3. 1893-1913: Bloeiperiode van het klassieke imperialisme en het financierskapitaal; "opwaartse" beweging.

4. 1914-40: Begin van het tijdperk van neergang van het kapitalisme, van het tijdperk van imperialistische oorlogen, revoluties en contrarevoluties; "neerwaartse" beweging.

5. 1940(48)-?: Het laatkapitalisme, geboren uit het historische uitstel van de wereldrevolutie en de grote nederlagen van de arbeidersklasse in de jaren '30 en '40, maar gepaard gaande met verdere verschijnselen van neergang en het uiteenvallen van het systeem: "opwaartse" beweging (maar beperkt tot een aanzienlijk gereduceerd geografisch gebied) 1940(48)-67; "neerwaartse" beweging 1968-? (105-106) [1]. 

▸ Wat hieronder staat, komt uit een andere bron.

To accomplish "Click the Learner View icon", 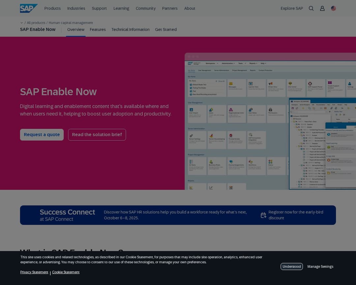I will [251, 83].
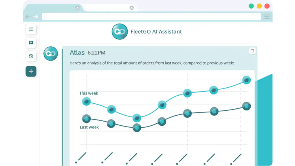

Al uit de door Mandel gebruikte termen is af te leiden, dat de "lange golven" voor revolutionair-marxisten een hele andere betekenis hebben dan voor economen van burgerlijke en, laten we zeggen, "reformistische" huize. Voor de burgerlijke economen was de lange bloeiperiode na de Tweede Wereldoorlog bijvoorbeeld geen probleem: die bevestigde voor hen alleen maar dat het kapitalisme-met-wat-staatsbegeleiding alle oude problemen van crisis en werkloosheid in essentie had overwonnen. Voor hen kwam de grote teruggang sinds het einde van de jaren '60 als een koude douche en leidde tot grote verwarring. Voor revolutionairen was juist de lange bloei problematisch, nadat eerst in de jaren '20 en '30, daarna weer vlak na de Tweede Wereldoorlog, het ernaar uit had gezien, dat het kapitalisme zijn einde nabij was en de wereldrevolutie ophanden. Niet verwonderlijk dus, dat juist een marxistisch econoom als Mandel in de jaren '60 de bijna-vergeten theorie van de "lange golven" weer van stal haalt (en, zoals hij niet zonder trots vermeldt, al in 1964 "de ommekeer van de opgaande lange golf naar de neergaande lange golf voorspelde voordat deze plaatsgreep" (125)): vanuit ons gezichtspunt bood een nieuwe periode van crisis nieuwe perspectieven. Pas laat in de jaren '70, als eindelijk algemeen erkend wordt dat de neergang dit keer niet van snel voorbijgaande aard is, herontdekken de burgerlijke economen hun "Kontratieffs", de lange golven die jarenlang plichtmatig in de leerboekjes waren genoemd maar waaraan niemand meer veel betekenis hechtte. Zij putten er hoop uit: voorbij het donkere dal waar we nu eenmaal doorheen moeten lonken de grazige bergweiden. Het is een kwestie van even volhouden en intussen bekijken of we het tempo niet wat kunnen versnellen. "Innovatie" is daarbij het toverwoord; de toekomst is immers aan de bedrijven die de meest geavanceerde productiemethoden toepassen.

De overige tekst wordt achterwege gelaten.